GK is supported by the Ligue contre le Cancer (équipe labellisée); Agence National de la Recherche (ANR) – Projets blancs; ANR under the frame of E-Rare-2, the ERA-Net for Research on Rare Diseases; Association pour la Recherche sur le Cancer (ARC); Cancéropôle Ile-de-France; Chancelerie des universités de Paris (Legs Poix), Fondation pour la Recherche Médicale (FRM); a donation by Elior; European Research Area Network on Cardiovascular Diseases (ERA-CVD, MINOTAUR); Gustave Roussy Odyssea, the European Union Horizon 2020 Project Oncobiome; Fondation Carrefour; High-end Foreign Expert Program in China (GDW20171100085 and GDW20181100051), Institut National du Cancer (INCa); Inserm (HTE); Institut Universitaire de France; LeDucq Foundation; the LabEx Immuno-Oncology (ANR-18-IDEX-0001); the RHU Torino Lumière; the Seerave Foundation; the SIRIC Stratified Oncology Cell DNA Repair and Tumor Immune Elimination (SOCRATE); and the SIRIC Cancer Research and Personalized Medicine (CARPEM).

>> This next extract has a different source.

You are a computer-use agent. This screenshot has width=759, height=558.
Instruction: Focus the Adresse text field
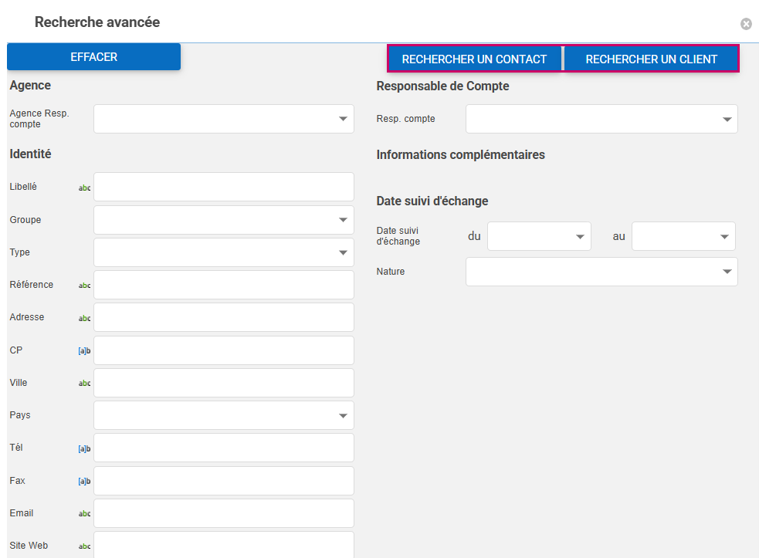coord(223,317)
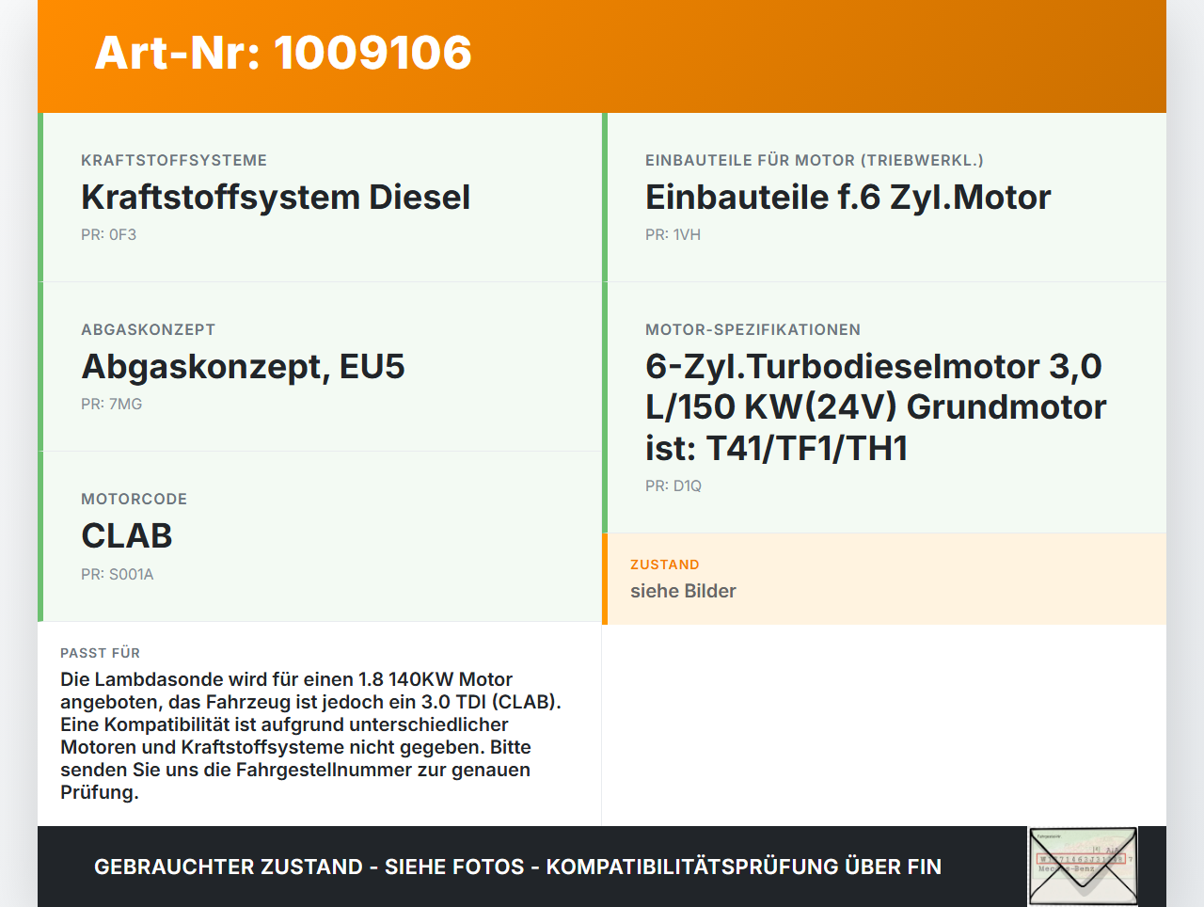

F.M. is grateful to the Austrian Science Fund FWF (SFB LIPOTOX F3007 & F3012, W1226, P29203, P29262, P27893, P 31727 and the Austrian Federal Ministry of Education, Science and Research and the University of Graz for grants “Unkonventionelle Forschung-InterFast” and “flysleep” (BMWFW-80.109/0001-WF/V/3b/2015) as well as the field of excellence program BioHealth. We acknowledge support from NAWI Graz and the BioTechMed-Graz flagship project “EPIAge”.

M.V. is grateful to the Ecole Nationale Vétérinaire d’Alfort (EnvA) and the Association De Prévoyance Santé (ADPS) partners of Allianz, for their invaluable help in establishing and funding the animal facility.

M.P.L. is supported by Fondation pour la Recherche Médicale (FRM FDT201904008383).